Taught in the critical tradition of Kent Law School, this programme examines the theory and practice of human rights law, international criminal law, humanitarian law, transitional justice, migration law and other fields in the context of different policy areas and various academic disciplines.
It is particularly suited to those who currently work in, or hope to work in, international organisations, non-governmental organisations, international law firms and foreign affairs departments.
The programme is delivered at our Brussels School of International Studies (BSIS) in conjunction with our law school.
The extended programme allows students the opportunity to study their subject in greater detail, choosing a wider range of modules, and also provides the opportunity to spend one term at the Canterbury campus. The extended programme is ideal for students who require extra credits, or would like to have more time to pursue an internship.
About the Brussels School of International Studies
BSIS is a multidisciplinary postgraduate school of the University of Kent, which brings together the disciplines of politics, international relations, law and economics to provide in-depth analysis of international problems such as conflict, security, development, migration and the political economy and legal basis of a changing world order.

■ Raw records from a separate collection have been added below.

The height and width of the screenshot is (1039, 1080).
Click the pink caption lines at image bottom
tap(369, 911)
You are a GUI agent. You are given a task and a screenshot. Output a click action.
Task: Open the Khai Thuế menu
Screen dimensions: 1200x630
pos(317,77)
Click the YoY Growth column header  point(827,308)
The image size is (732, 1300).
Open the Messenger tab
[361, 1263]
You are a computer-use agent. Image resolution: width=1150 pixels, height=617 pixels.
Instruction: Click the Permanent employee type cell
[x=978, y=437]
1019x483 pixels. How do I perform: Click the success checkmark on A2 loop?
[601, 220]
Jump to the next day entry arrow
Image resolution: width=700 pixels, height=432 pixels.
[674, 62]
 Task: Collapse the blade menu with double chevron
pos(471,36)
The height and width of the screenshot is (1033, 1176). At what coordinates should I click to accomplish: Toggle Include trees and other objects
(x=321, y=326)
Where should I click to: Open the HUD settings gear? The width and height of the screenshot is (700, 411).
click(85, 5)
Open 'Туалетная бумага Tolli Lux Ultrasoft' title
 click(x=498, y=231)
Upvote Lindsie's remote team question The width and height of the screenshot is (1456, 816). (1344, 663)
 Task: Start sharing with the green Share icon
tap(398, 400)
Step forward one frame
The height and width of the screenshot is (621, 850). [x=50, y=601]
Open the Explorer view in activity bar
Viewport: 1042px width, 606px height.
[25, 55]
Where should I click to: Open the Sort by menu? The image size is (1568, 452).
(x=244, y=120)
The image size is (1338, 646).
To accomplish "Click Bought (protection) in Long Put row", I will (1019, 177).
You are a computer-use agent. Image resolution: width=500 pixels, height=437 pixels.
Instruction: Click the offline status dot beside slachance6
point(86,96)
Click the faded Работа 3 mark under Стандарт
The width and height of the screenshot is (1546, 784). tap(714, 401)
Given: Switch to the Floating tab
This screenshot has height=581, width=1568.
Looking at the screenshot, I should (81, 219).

We are a truly international school: our students are drawn from over 50 countries. The strong international composition of our staff and student body contributes significantly both to the academic and social experience at BSIS. The value-added benefit of a location in Brussels gives students exposure to the workings of major international organisations such as the EU and NATO and the many international and non-governmental organisations based in Brussels. Students have the opportunity of an internship with one of these organisations.
About Kent Law School
The Kent Law School is a top-ten UK law school renowned for its critical style of teaching. You learn more than just the black-letter law: we want you to understand how different legal regimes came about and how they may be interpreted, challenged or possibly changed.
This aim is complemented by the real-world advantage of doing your LLM in the capital of the European Union; mere hours from the International Court of Justice in The Hague, the European Court of Justice in Luxembourg, and the European Court of Human Rights in Strasbourg.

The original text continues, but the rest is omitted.